SpaceX has filed for permissions from the U.S. Federal Communications Commission to allow them to conduct more launches before the end of 2019 for its Starlink satellites in order to expedite its plans of providing global broadband coverage.
The commercial space company is apparently banking on the current events following the devastation caused by Hurricane Dorian and argues that the permissions granted by the federal regulators will allow the space company to bring coverage to the southern United States in time for next year’s hurricane season.
In particular, SpaceX is asking the FCC if they would be allowed to spread out its satellites across several more orbits around the Earth. SpaceX said it wants to triple the number of orbital planes at 550 kilometers, the altitude where its lowest layer of Ku- and Ka-band Starlink satellites are to operate.
“The proposed respacing would require fewer launches of satellites — perhaps as few as half — to initiate service to the entire contiguous United States,” SpaceX told the FCC August 30. “Globally, the modification would enable more rapid coverage of all longitudes to grow toward the Equator, as well as bolstering capacity over in areas of greater population density.”
Initially, the company said that they will need “6 more launches of 60” satellites per launch to get “minor coverage” for the internet network, and a dozen launches, or 720 satellites, are needed “for moderate” coverage.” So about a dozen more launches from now until next year was to be expected.
However, by splitting satellites into 72 rings instead of 24 as originally envisioned, Starlink will be more spread out, enabling greater launch efficiency, SpaceX said.
The move is clearly influenced by the company’s plans of introducing a new ride-share platform for people who wish to send their own satellites into the Earth’s orbit.
SpaceX plans to conduct at least one mid-inclination satellite deployment every month and will be able to accommodate some small satellite deployments along the way. Mid-inclination refers to Starlink satellite deliveries.
In addition, SpaceX also announced an agreement with in-space transportation company Momentus.
“We are showing that ridesharing from the Falcon 9 will be a game-changer. By ferrying payloads to multiple orbits from a single launch, we multiply the capability of an already very impressive system,” said Mikhail Kokorich, chief executive of Momentus, in the statement announcing the agreement.
Kokorich means that their spacecraft would be able to carry satellites with a total mass of up to 250 kilograms and deliver them to custom orbits after deployment from the Falcon 9.
Through this partnership, it will allow the space company to effectively disperse its satellites across the different orbits or a single launch to deploy Starlink satellites in three different orbital planes, rather than placing an entire batch in the same ring around the Earth, which they have requested from the FCC. Thus, sooner providing moderate Internet coverage by year’s end.

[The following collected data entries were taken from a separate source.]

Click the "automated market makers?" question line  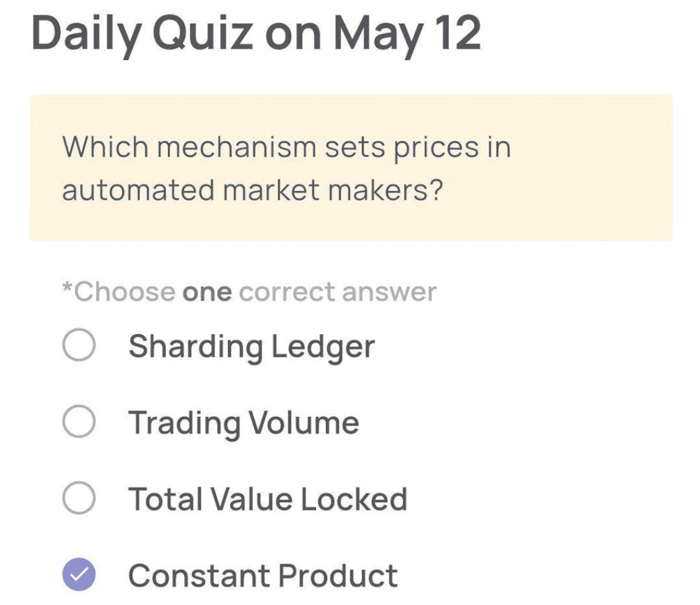pyautogui.click(x=252, y=190)
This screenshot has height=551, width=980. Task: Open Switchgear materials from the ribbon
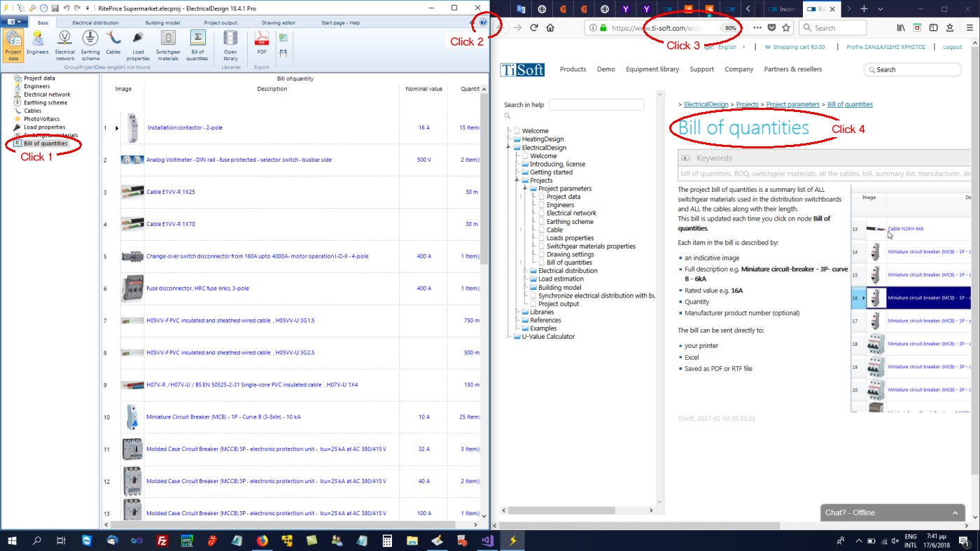(167, 42)
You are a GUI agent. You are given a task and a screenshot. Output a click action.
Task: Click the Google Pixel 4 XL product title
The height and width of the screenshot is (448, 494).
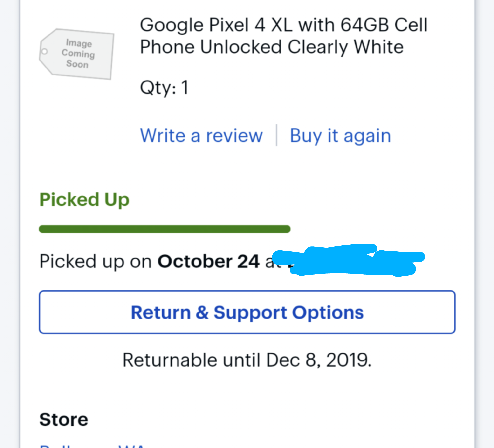pos(284,36)
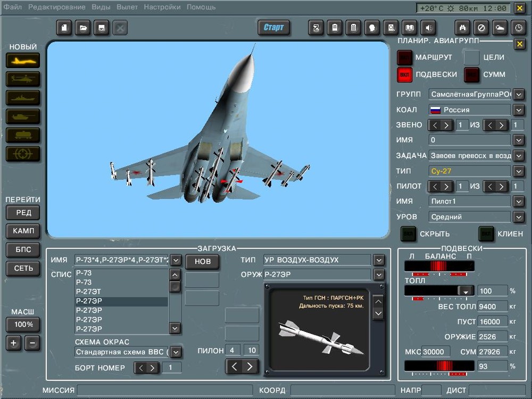Click the КАМП button
The width and height of the screenshot is (532, 399).
point(23,231)

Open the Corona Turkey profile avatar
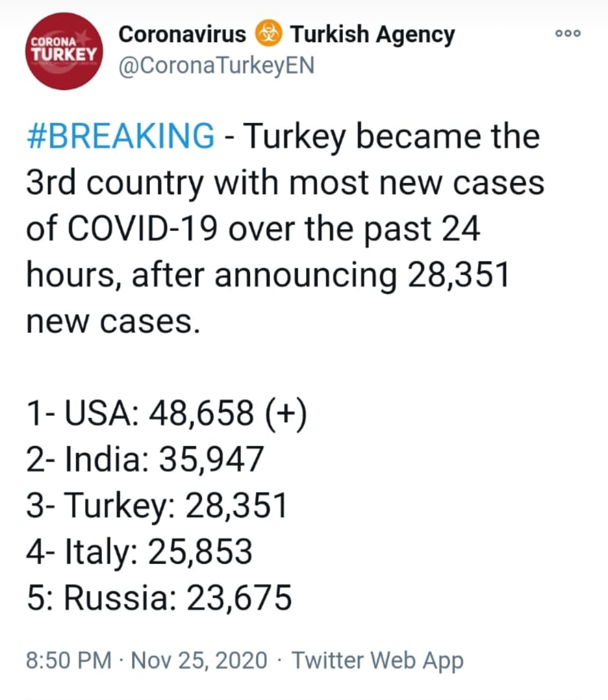pos(64,51)
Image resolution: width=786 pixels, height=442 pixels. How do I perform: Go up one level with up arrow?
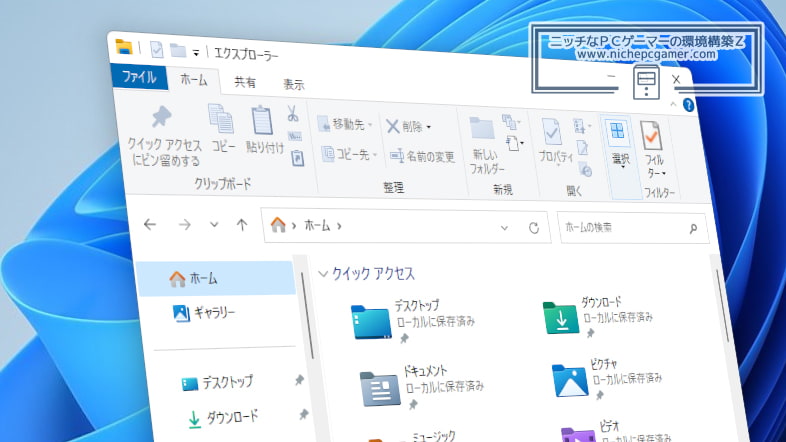pyautogui.click(x=241, y=225)
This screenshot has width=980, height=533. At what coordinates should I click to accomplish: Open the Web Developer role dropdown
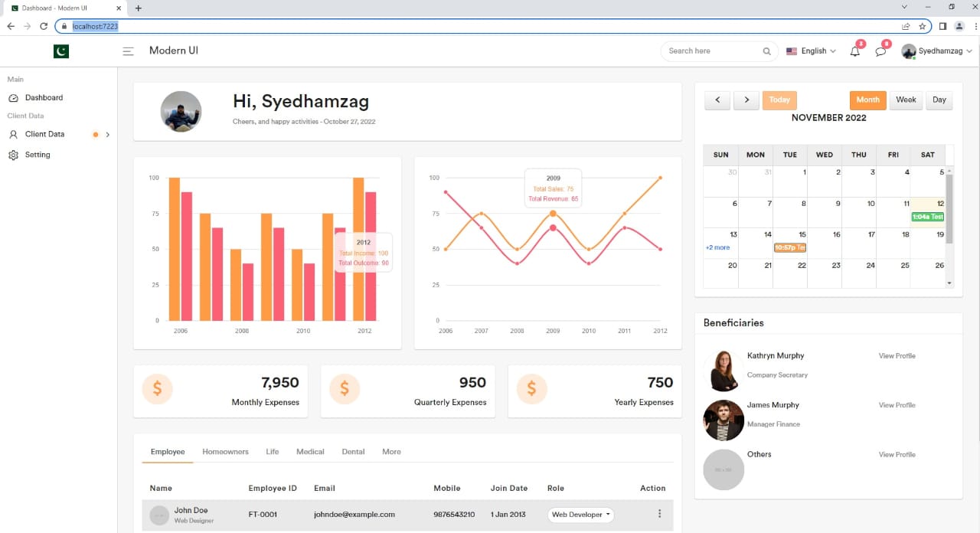[x=581, y=515]
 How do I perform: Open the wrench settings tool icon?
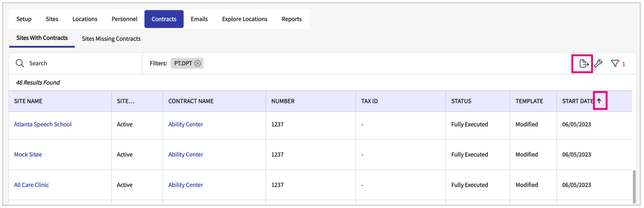pyautogui.click(x=598, y=64)
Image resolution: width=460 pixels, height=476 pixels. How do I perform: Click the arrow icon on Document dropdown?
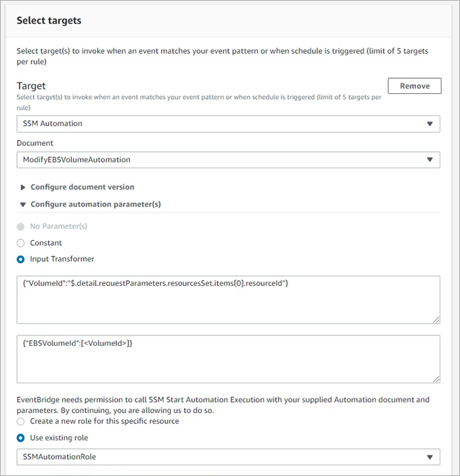(430, 160)
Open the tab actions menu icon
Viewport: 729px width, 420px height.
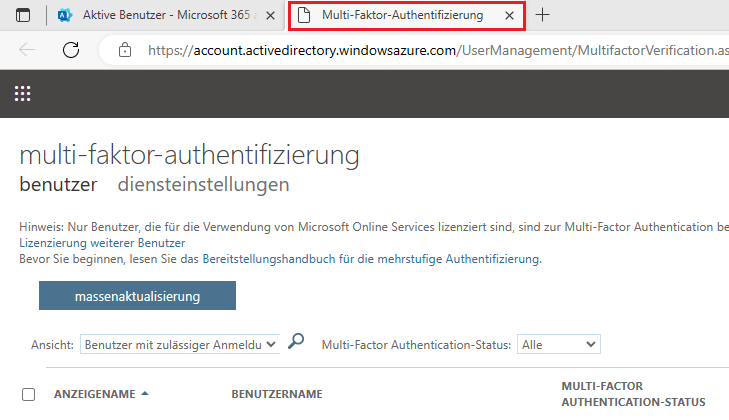coord(23,15)
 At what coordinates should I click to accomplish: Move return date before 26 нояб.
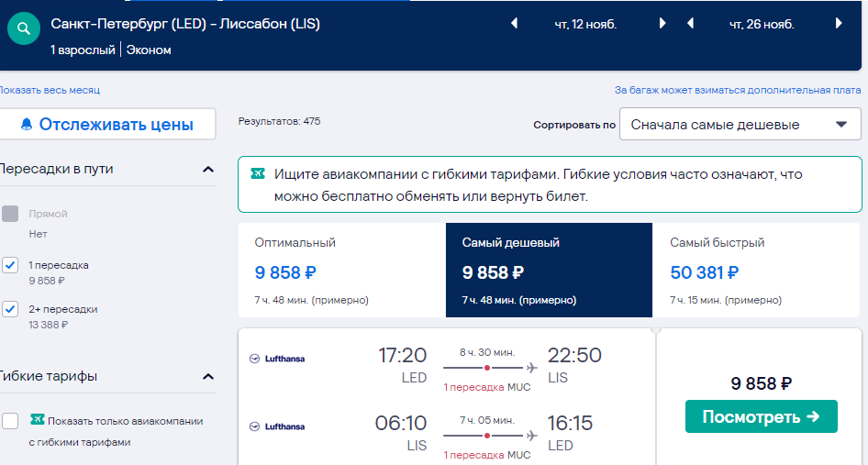click(690, 23)
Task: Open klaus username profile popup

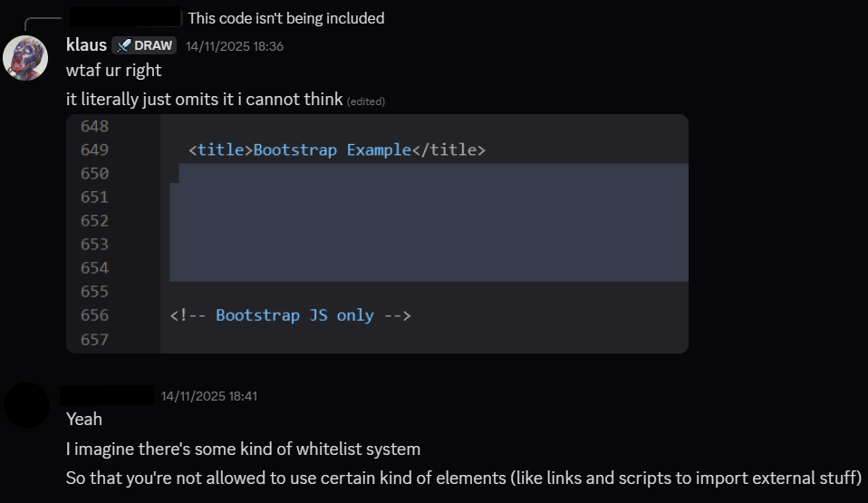Action: click(x=87, y=44)
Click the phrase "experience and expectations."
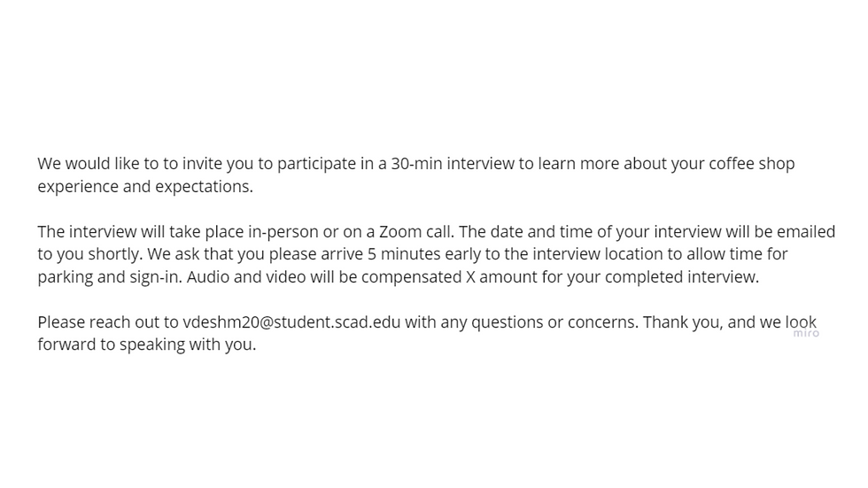 point(145,187)
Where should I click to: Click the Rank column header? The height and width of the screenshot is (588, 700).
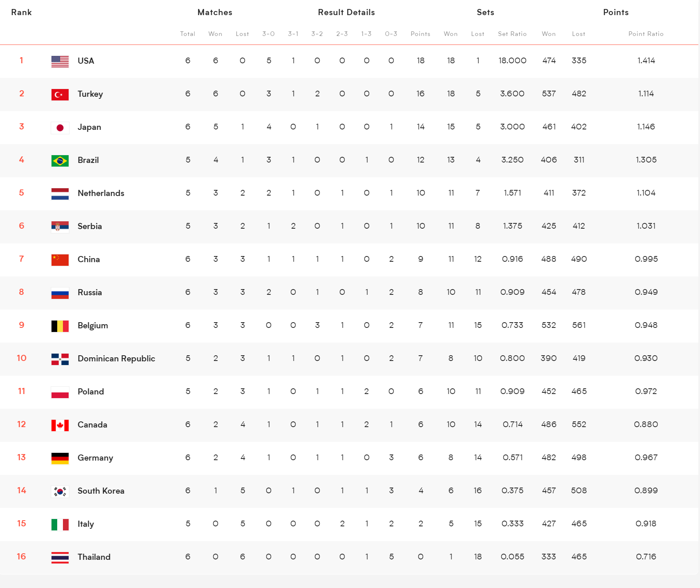pos(21,12)
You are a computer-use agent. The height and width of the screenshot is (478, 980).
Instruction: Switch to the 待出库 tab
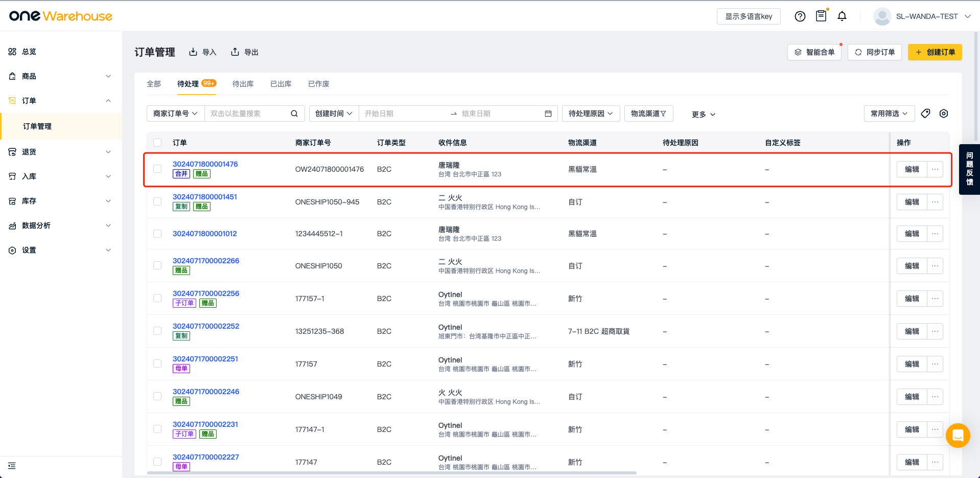click(x=243, y=84)
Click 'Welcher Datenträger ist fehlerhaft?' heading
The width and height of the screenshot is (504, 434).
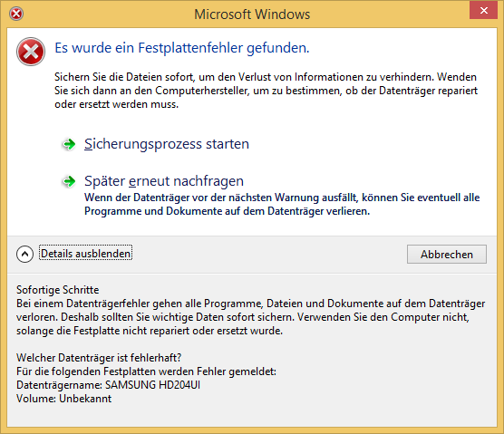coord(99,358)
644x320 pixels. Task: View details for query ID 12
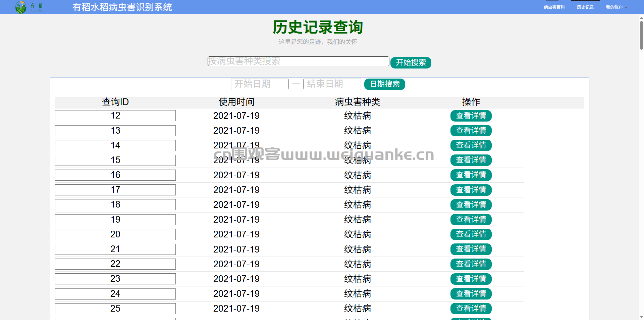click(471, 116)
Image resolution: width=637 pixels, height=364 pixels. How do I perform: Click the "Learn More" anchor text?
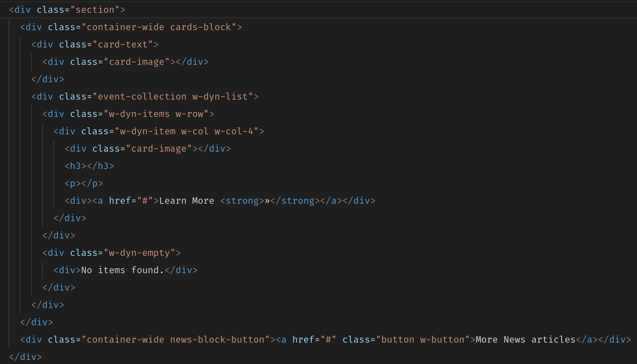186,201
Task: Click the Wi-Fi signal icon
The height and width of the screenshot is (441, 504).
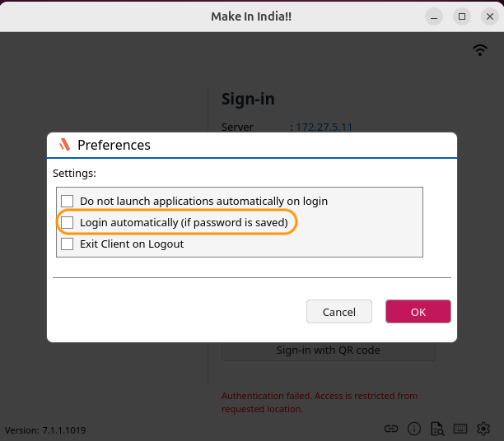Action: 480,50
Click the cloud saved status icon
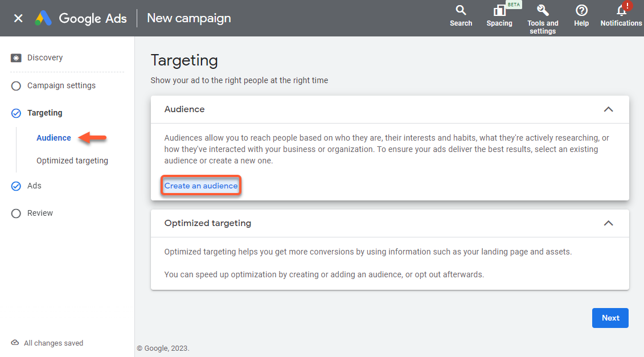This screenshot has height=357, width=644. [15, 343]
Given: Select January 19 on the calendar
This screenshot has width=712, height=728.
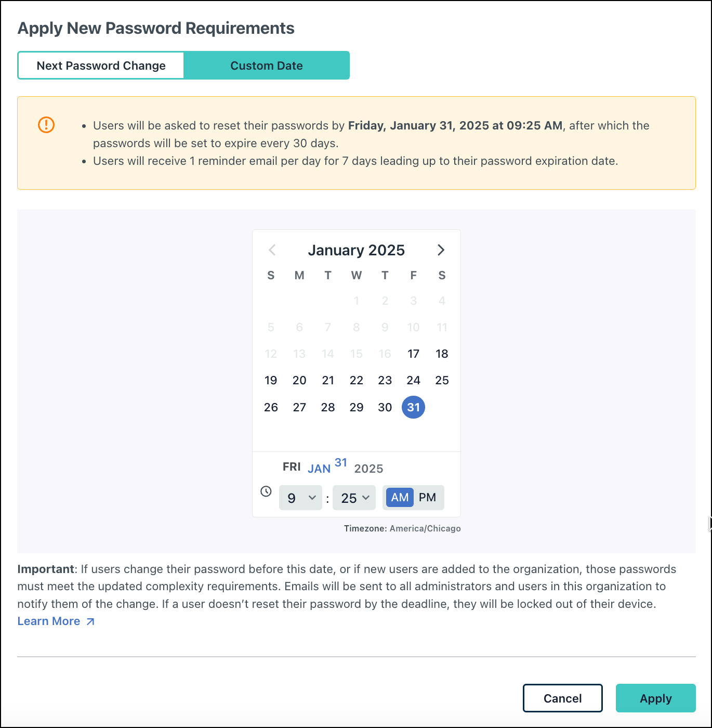Looking at the screenshot, I should pyautogui.click(x=271, y=380).
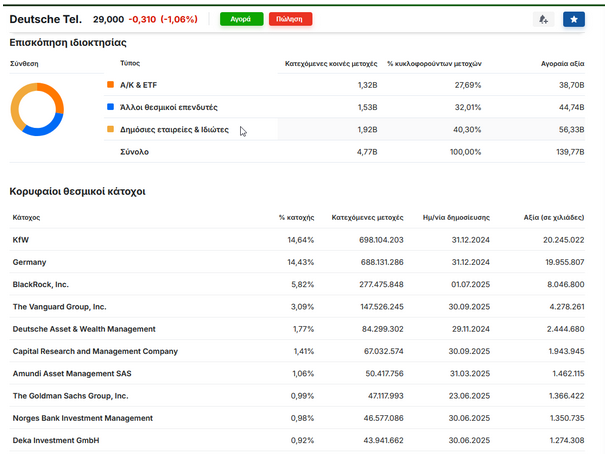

SpaceX argues that spreading the satellites into 22 to a ring instead of 66 per ring “accelerates the process of deploying satellites covering a wider service area,” SpaceX said.
Along with the contiguous 48 U.S. states, SpaceX said the new orbits would also speed service to Hawaii, Puerto Rico, the U.S. Virgin Islands, American Samoa, and the Northern Mariana Islands.
SpaceX said the adjustments to its plans could bring Starlink broadband service to southern U.S. states by the end of the 2020 hurricane season, and farther out territories by the 2021 hurricane season.
Satellite communications companies regularly provide services after natural disasters, since storms and earthquakes can destroy cellular towers and terrestrial infrastructure, creating dark zones during times of crisis.
Using the benefits of satellites in times of crisis especially compensates for the events that unfolded this week where a bug in SpaceX’s communication system almost resulted for one of its Starlink satellites to collide with the European Space Agency’s Aeolus satellite.
That event emphasized the ESA’s call for multilaterally finding a way to police and regulate satellite systems especially those whose aim is to become a mega-constellation. In particular, rules on how companies should be able to clean up heir defunct satellites in orbit.